Almost 14 years with j-pouch

Thanks Phil, you sound a bit like me to be honest!! I'm twelve years in with old "pouchimus prime". Although when I got ill, everything happened very quickly and i didnt really have any options. Ive sort of blocked that whole episode out in a way, although i do remember, I've detatched myself from the emotions I had at the time.
Same as you, though..I tend to get a bit of bleeding from time to time. And I too get good phases and bad phases which come and go. We now have three boys! 10, 7 years and one who's 13 weeks! I found I was struggling with going too frequently until about 3 years ago, when someone from this site explained the nuances with soluble and insoluble fibre. This was a bit of a revelation for me and helped me build a basis to regulate my j-pouch's behaviour.

Those periods of leakage could well be pouchitis episodes. They'd likely go away more quickly (*very* quickly) with a short course of antibiotics, usually Flagyl or Cipro.

Phil and Matt, your situations seem very similar to mine: I had my surgery 12 years ago this month, and while things aren't what I was hoping for, I've gotten used to them. I was dxed with UC in 1998, and while I thought the prednisone worked great for a while, my GI doctor felt that I was "refractory" to treatment. After 2 years he suggested the surgery based on my age and the likelihood of cancer.

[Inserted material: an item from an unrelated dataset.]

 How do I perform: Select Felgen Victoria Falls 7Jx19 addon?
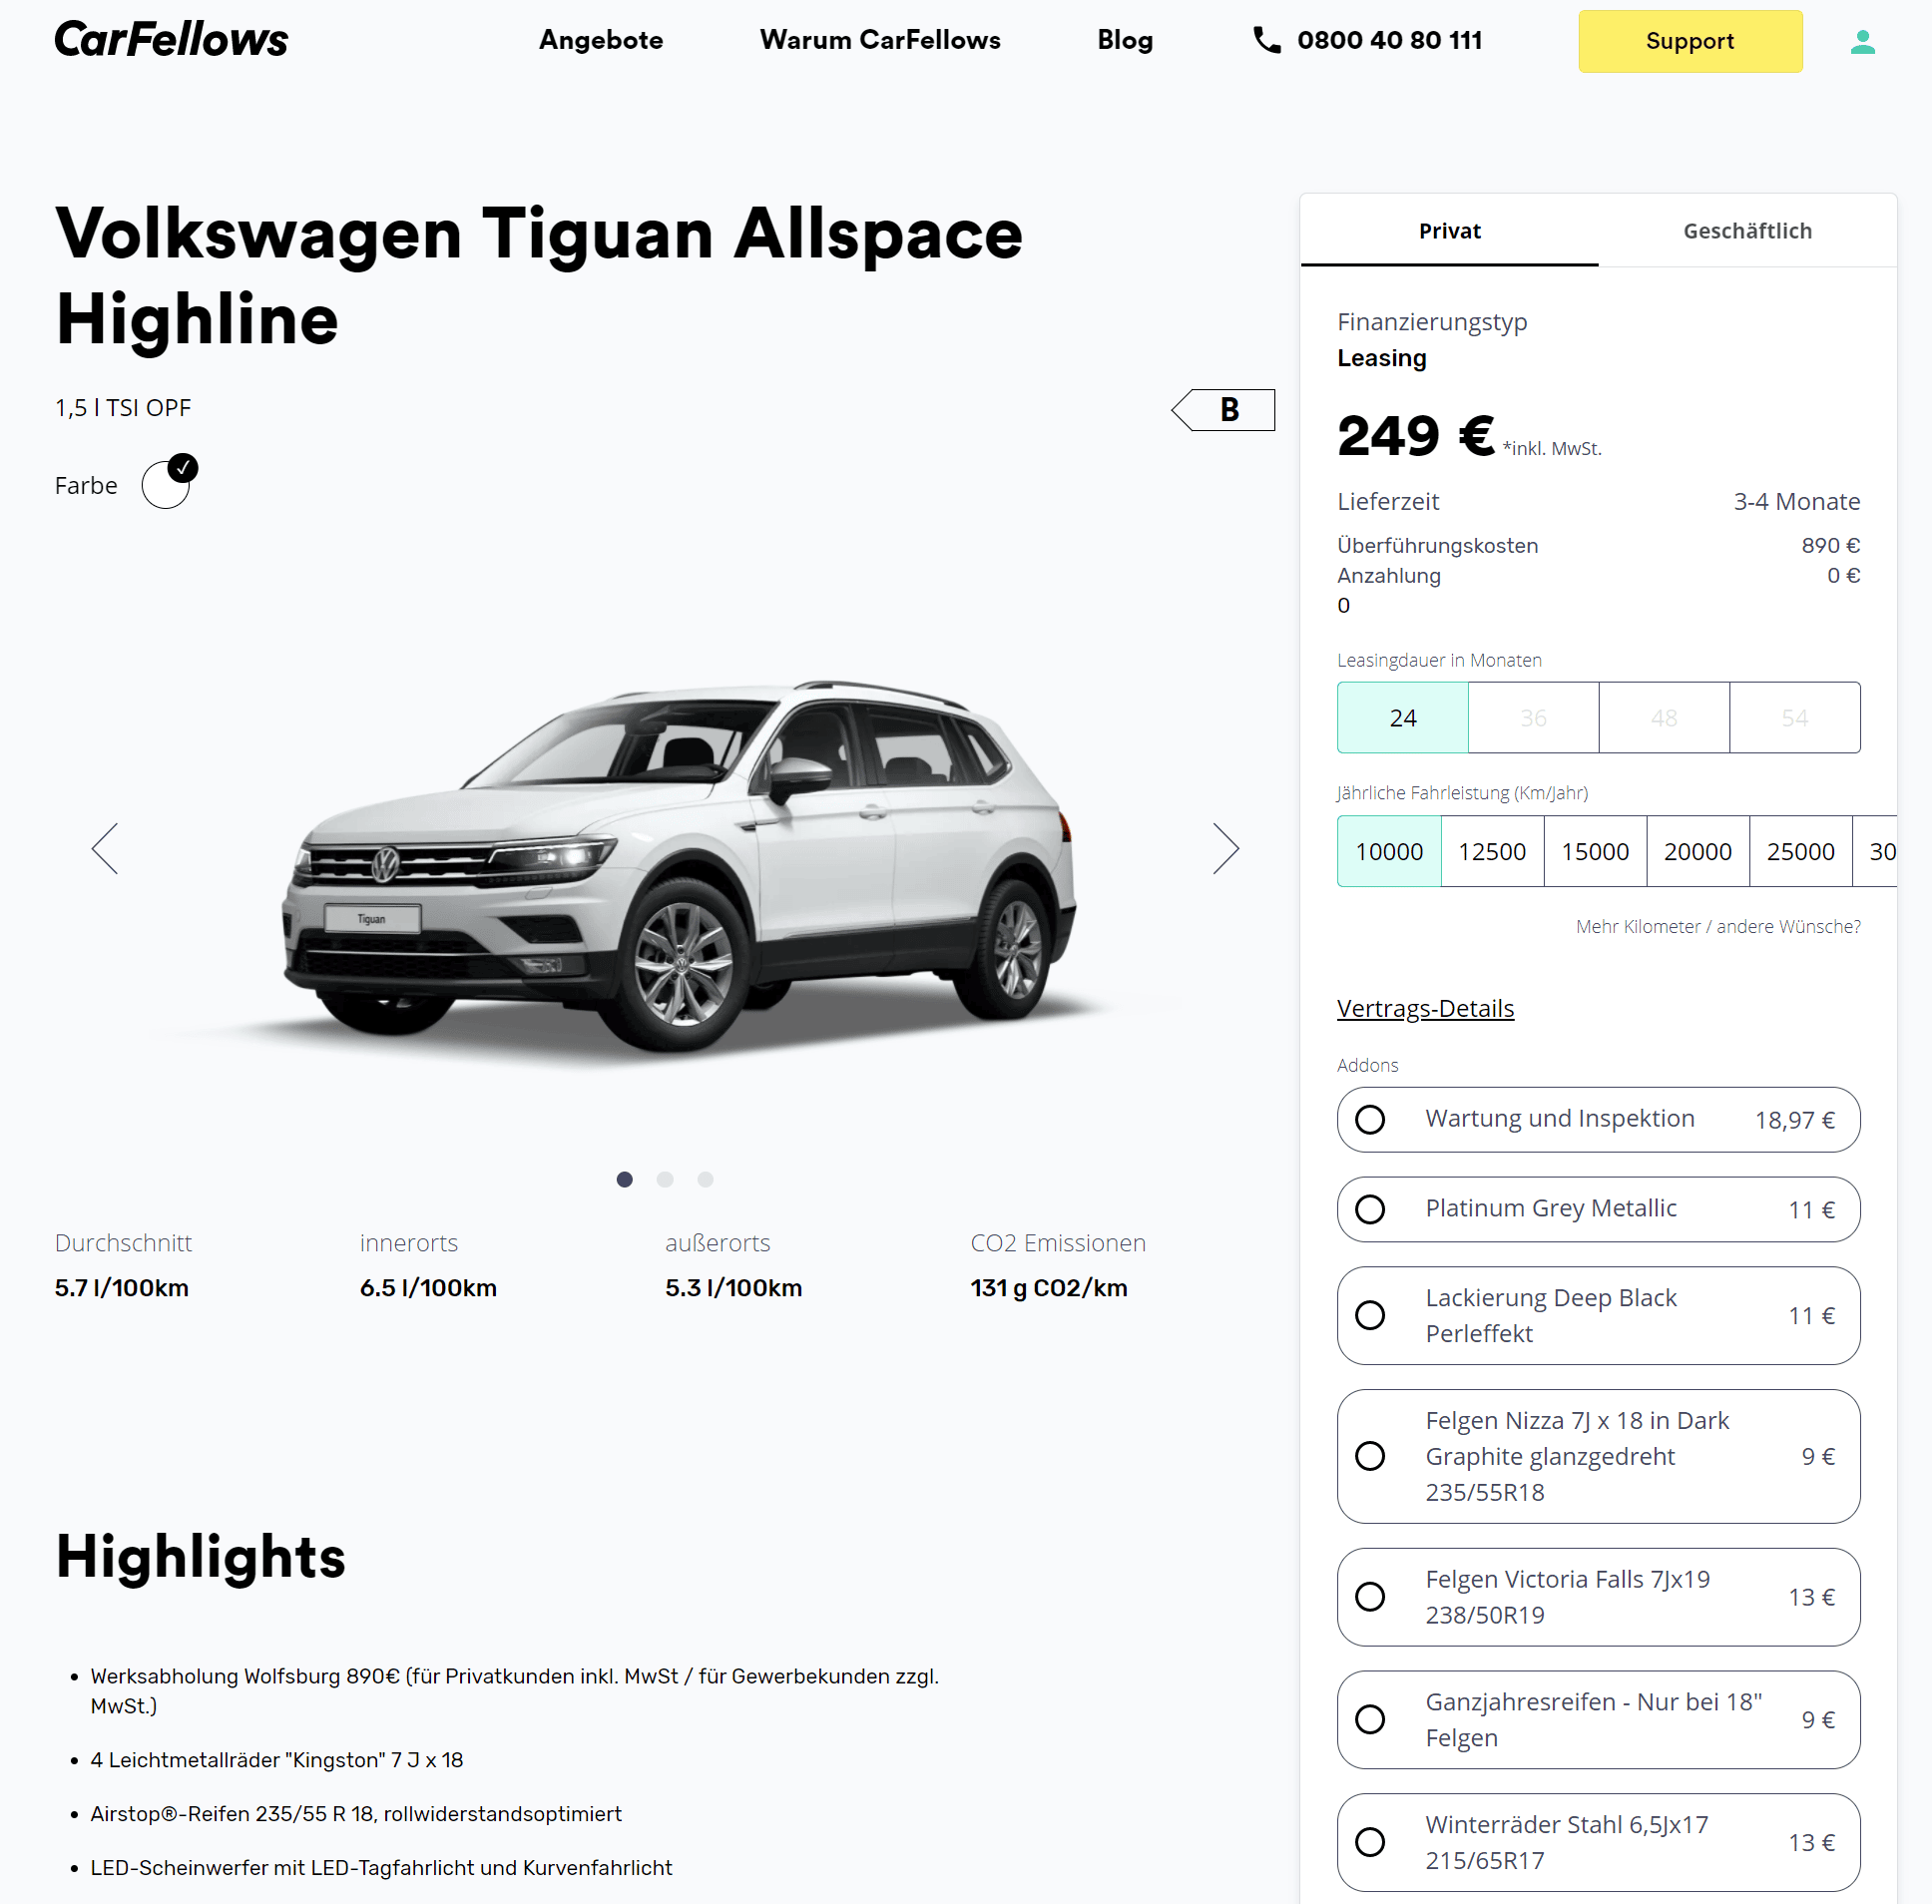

The first step of my surgery was kind of a nightmare, as I developed an infection while still in the hospital, had to have an emergency operation, then spent a couple of days in the ICU. I was in the hospital for 17 days before I could go home. It turned out OK, and my wife and I were able to get used to the bag and its quirks. The takedown surgery was a piece of cake, and life went on. We had two boys over the next several years, and the biggest side effect of my condition was not being able to do certain things socially, which I felt bad about, but what are you going to do?

I haven't been on any medication since about a year after surgery, and the only thing I ever do to help is eat Metamucil wafers. I have found them to be very helpful in slowing things down. Lately I have been trying psyllium husk in applesauce as an alternative, and it seems to be working fairly well, though I haven't figured out how much to eat and when.

The biggest no-nos for me have been nuts and fruit skins. I have a major blockage about once a year when I slip up and eat those things. The first time I ate an apple with skin on, I was laid out (curled up?) for three days in excruciating pain. That first blockage was an eye-opener, as it came about 8 years after surgery.

Well, I better stop now, but I really identified with your posts, and would love to trade tips or stories since we seem to be in similar places!